Although the companies are small from an international point of view, from the Slovenian perspective we are talking about strategic companies with significant importance for the country and, for this reason, should there be other requirements taken into consideration?
In the private sector, there is a notion of shareholder value and the general understanding of it is that there is a more complex assessment of performance then just short-term profitability itself. But ultimately, the target of the business and the measure of success is long-term sustainable return on investment. DUTB is in the public sector and applying that analogy we may take into account various aspects, but only to the extent that it does not endanger the maximum recovery of the investment by the taxpayers. The social aspects should be taken care of with that framework.
What is your preference; the highest payment immediately or do you consider also the potential long-term strategic opportunities?
In cases of the recovery of assets, the criterion is obviously achieving the maximum financial return, taking into account also the time value of money. I would not say immediate is always the best because, for a number of assets, especially in the real estate segment, it can happen that waiting, even if you apply the discount factor for the future revenue from the sale, is worthwhile because the price may increase. For single sales the optimal timing is when the time value of money is at the maximum.
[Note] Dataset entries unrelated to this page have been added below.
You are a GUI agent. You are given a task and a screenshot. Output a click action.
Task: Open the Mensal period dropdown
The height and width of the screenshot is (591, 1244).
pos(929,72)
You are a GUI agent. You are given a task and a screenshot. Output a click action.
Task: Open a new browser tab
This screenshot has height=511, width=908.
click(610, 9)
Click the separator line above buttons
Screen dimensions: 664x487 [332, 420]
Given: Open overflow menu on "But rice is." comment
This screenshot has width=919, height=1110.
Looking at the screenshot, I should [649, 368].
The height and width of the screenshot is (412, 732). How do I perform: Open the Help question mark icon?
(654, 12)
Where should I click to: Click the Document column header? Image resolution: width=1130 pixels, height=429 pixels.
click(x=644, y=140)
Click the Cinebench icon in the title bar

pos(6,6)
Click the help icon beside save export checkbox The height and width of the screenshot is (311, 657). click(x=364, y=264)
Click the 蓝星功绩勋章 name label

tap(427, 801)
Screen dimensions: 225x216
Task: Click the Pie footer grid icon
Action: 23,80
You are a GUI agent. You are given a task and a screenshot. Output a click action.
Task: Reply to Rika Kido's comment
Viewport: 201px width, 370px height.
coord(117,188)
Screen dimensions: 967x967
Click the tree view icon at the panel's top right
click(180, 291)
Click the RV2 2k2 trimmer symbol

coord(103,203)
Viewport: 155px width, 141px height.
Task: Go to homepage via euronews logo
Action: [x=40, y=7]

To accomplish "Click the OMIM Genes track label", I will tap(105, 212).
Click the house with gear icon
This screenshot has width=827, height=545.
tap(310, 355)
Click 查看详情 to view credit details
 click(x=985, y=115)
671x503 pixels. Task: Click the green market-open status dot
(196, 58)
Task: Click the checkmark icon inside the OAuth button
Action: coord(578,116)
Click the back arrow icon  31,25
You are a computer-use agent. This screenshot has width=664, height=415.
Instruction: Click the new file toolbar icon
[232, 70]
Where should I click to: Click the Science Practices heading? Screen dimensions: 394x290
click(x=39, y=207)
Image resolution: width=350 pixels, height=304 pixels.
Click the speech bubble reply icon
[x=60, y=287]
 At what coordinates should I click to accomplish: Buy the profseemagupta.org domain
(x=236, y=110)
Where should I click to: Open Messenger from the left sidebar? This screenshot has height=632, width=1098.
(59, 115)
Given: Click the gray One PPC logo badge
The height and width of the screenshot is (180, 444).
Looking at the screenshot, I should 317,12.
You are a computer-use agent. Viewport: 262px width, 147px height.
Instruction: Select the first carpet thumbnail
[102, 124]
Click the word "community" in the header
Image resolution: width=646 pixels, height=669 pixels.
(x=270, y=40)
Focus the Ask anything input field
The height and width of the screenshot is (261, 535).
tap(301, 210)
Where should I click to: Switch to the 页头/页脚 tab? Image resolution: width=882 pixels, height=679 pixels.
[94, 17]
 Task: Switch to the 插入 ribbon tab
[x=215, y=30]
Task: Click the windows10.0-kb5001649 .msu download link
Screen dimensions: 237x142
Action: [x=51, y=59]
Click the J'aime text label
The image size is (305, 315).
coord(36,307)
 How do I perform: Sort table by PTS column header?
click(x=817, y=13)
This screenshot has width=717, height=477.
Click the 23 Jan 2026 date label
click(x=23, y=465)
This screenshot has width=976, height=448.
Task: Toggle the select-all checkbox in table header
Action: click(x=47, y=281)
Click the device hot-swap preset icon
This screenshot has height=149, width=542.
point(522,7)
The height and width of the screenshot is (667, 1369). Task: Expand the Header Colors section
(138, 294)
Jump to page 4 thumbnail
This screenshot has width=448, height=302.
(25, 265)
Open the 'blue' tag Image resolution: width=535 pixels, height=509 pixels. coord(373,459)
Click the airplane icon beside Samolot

For viable companies, if there is significant risk down the road in the restructuring process, then a faster sale is more advantageous for DUTB. In the other cases, when we can secure the right framework for fundamental restructuring, it is the best to realise most of the upside ourselves. As an example the sale of Pivovarna Laško shares resulted in a huge profit for all participants, because it was the right restructuring process and the right timing.
Which assets (e.g. industries, companies, real estates, etc.) are the most problematic for you to manage?
Real estate and construction are definitely causing more headaches than companies in the manufacturing and food sectors. Also relatively difficult are holding companies, either financial holdings or partial holdings with operational activities. Usually they are at the apex of complex groups where there are many cross-ownerships, cross-guarantees and so it is difficult to identify and measure the value, and cut through the opaque structures.